You can read the entire Marathon Training Series HERE
I was proud to get up to 30 miles last week. I did it again this week and felt good about that. But ramping up the miles took its toll. Soreness, fatigue, random pain all came out of the woodwork. I thought the main reason was because I had run two long runs in a row. But I was reading the post of a friend who said she had run 220 miles in June and it started me wondering how many miles I had run. I knew it wasn’t anywhere near that far but checked just out of curiosity. My June miles were 120. That isn’t all that much for a marathoner but then I checked that against my May miles and it was more than double, from 55 to 120. That gave me a longer view of my progress, beyond day by day or week by week.
Another element of my training this time around has been a regimen of stretching. I am terribly unlimber, have been my entire life. But if I want to be able to increase my stride length and go longer distances without me tightening up, I really felt like I needed to be stretched out.
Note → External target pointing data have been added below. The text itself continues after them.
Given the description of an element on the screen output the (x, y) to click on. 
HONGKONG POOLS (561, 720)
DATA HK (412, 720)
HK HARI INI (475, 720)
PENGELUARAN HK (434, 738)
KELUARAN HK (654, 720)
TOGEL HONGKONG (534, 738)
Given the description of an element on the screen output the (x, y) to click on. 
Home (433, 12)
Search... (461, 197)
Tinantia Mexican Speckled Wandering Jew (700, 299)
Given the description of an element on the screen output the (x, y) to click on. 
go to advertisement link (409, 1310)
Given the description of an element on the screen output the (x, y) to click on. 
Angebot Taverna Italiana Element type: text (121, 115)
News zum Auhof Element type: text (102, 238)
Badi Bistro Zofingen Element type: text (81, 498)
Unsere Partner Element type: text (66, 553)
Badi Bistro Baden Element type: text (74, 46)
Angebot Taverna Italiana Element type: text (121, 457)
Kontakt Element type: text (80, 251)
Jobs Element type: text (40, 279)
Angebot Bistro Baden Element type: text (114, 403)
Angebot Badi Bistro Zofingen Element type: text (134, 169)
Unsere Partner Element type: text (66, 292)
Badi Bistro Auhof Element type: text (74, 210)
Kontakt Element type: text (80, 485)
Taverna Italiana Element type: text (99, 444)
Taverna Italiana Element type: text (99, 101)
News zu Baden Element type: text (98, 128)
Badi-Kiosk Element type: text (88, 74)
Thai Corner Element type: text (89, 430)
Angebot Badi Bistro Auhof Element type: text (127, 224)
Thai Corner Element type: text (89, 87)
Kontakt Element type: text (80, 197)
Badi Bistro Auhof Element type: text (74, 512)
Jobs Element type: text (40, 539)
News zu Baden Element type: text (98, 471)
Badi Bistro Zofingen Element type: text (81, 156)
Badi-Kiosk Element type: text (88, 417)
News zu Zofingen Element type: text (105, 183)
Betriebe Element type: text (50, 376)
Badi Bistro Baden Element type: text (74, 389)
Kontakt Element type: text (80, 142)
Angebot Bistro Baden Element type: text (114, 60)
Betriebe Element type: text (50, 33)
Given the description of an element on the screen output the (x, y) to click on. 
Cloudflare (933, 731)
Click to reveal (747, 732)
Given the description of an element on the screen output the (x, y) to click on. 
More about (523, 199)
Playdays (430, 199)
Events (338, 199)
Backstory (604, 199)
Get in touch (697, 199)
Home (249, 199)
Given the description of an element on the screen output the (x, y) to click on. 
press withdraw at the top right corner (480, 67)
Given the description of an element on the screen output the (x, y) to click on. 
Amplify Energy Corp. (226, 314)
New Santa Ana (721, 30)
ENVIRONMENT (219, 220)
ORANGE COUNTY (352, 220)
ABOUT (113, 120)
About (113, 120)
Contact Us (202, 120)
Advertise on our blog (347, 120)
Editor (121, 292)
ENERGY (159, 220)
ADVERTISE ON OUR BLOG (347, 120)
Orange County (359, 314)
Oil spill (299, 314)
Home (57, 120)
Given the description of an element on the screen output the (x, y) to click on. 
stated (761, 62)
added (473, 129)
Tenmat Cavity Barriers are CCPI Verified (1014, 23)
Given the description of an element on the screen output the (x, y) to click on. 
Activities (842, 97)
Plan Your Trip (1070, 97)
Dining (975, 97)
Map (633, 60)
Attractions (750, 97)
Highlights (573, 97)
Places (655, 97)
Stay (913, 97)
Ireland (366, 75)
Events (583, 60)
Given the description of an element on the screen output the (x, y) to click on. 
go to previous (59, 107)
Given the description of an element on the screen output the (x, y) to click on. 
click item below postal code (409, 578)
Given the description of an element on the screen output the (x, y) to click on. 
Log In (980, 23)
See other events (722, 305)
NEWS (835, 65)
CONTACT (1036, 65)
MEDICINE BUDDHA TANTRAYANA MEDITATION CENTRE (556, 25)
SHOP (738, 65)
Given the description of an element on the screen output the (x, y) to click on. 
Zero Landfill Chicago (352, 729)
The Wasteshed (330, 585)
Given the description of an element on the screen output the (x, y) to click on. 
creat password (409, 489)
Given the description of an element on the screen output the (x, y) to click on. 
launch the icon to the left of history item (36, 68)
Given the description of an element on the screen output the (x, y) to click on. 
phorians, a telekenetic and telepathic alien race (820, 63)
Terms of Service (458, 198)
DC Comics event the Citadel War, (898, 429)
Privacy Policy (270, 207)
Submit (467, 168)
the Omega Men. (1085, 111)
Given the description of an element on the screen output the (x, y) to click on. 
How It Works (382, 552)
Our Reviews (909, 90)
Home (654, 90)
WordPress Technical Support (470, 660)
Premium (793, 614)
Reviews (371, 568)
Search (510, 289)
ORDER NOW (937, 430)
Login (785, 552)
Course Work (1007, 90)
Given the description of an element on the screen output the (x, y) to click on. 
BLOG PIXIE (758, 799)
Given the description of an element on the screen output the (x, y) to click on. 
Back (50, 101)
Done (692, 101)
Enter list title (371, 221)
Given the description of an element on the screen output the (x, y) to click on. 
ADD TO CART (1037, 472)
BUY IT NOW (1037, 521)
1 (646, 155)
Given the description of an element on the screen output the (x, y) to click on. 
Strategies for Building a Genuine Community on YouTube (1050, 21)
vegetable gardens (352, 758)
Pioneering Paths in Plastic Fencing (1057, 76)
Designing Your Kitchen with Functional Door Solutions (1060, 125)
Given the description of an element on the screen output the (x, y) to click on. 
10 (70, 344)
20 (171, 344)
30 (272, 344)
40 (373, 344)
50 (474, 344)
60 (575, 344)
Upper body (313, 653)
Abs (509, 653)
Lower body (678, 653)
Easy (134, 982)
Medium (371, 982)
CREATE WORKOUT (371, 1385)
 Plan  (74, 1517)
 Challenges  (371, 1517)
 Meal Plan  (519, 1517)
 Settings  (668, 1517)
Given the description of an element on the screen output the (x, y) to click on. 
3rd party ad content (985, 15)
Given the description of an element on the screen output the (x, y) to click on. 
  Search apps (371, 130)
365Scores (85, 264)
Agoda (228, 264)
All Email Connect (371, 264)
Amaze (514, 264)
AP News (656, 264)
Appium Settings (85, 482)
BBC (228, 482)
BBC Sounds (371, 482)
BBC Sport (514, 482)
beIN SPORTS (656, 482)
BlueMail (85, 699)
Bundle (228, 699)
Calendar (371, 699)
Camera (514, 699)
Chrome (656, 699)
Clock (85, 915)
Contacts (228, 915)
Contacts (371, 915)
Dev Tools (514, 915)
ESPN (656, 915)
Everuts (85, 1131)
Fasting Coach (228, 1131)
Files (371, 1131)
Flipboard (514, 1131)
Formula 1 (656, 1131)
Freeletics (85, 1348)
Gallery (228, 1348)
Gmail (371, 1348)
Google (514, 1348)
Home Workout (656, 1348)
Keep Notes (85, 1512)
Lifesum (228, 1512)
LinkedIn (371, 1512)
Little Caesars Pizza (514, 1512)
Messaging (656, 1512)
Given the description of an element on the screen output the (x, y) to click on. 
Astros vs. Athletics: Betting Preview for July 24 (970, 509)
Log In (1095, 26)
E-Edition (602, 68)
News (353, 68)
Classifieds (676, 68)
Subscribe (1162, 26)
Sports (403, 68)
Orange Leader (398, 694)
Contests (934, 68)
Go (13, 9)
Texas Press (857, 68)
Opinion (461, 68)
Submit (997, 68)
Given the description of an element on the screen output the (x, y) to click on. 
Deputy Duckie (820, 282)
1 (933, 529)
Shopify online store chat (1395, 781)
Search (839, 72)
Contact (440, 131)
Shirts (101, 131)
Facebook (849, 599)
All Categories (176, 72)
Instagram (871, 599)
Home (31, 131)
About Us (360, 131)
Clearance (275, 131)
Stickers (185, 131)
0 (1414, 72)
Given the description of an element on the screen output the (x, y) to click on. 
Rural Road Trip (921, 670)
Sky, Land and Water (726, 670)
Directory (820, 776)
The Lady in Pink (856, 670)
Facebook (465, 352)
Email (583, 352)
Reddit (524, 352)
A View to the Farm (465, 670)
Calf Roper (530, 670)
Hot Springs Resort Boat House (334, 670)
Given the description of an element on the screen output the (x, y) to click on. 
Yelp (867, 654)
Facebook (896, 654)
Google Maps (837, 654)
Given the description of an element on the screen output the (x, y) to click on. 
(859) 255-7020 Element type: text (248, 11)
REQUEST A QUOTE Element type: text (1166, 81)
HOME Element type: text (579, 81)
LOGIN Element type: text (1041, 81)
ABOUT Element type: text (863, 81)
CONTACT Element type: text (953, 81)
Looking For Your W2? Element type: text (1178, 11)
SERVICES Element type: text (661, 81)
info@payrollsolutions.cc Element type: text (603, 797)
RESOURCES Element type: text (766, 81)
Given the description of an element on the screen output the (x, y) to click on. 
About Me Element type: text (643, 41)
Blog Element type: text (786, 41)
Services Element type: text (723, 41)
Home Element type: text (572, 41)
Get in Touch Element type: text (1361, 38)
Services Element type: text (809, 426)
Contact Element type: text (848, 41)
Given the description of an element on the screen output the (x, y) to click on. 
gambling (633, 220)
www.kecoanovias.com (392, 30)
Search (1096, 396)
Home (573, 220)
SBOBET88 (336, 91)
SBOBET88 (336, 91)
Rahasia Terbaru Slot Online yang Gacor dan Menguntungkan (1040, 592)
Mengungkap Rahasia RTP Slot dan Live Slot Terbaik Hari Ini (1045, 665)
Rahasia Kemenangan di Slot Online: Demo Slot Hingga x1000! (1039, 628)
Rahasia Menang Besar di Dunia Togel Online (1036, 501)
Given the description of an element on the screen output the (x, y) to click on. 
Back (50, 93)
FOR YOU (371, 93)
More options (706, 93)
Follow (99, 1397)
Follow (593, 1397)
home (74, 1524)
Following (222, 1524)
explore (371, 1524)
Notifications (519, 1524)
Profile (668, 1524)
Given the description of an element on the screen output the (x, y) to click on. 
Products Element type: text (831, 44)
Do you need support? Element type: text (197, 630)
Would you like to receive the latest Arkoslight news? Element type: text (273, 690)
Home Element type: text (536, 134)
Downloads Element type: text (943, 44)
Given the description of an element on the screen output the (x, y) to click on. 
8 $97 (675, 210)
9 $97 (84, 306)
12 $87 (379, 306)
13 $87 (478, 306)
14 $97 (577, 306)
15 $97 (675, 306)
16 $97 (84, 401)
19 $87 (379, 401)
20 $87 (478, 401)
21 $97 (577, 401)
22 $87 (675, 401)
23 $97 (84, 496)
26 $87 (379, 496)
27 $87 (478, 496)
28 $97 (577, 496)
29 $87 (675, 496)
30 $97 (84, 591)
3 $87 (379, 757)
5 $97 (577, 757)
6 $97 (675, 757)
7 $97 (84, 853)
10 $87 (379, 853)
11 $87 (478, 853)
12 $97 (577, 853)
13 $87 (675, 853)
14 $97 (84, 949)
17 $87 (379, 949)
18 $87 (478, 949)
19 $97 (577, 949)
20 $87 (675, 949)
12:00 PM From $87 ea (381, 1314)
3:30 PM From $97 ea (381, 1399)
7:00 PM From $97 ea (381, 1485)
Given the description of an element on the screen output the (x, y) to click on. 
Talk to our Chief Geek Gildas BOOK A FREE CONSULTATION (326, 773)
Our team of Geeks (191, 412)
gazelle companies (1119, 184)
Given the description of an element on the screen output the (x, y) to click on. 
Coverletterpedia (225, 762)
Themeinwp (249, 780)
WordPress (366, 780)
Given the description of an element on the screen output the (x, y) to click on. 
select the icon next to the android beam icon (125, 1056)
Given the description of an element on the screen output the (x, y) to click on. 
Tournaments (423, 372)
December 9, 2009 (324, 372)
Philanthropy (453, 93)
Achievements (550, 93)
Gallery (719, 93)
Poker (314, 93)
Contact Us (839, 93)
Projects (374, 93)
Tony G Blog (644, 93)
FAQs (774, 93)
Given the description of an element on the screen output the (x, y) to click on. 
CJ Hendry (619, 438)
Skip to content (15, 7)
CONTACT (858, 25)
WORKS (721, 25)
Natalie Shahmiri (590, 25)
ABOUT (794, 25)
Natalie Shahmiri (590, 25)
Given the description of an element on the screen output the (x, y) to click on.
My goal? To touch my toes. NOT an easy thing to accomplish for me! Month after month it really seemed like I was making no progress. But just recently I have been able to touch my toes in two different ways! I am not at the point where I can just bend straight over and do it, but I can do it sitting down on the floor and stretching out and I can do it with one hand to one foot. So, I am making progress after all!
People more limber than me!
I think we easily get stuck in the short view, that if we can’t see progress in the immediate present we can’t see it at all. We end up thinking none is being made. But that is a mistake. We are making progress, it’s just sometimes on a longer scale than it is easy to see.
I am currently in Colorado on vacation. I am at 9,500 feet and have a whole new set of running challenges ahead of me!
In the meanwhile, Have a happy Fourth of July!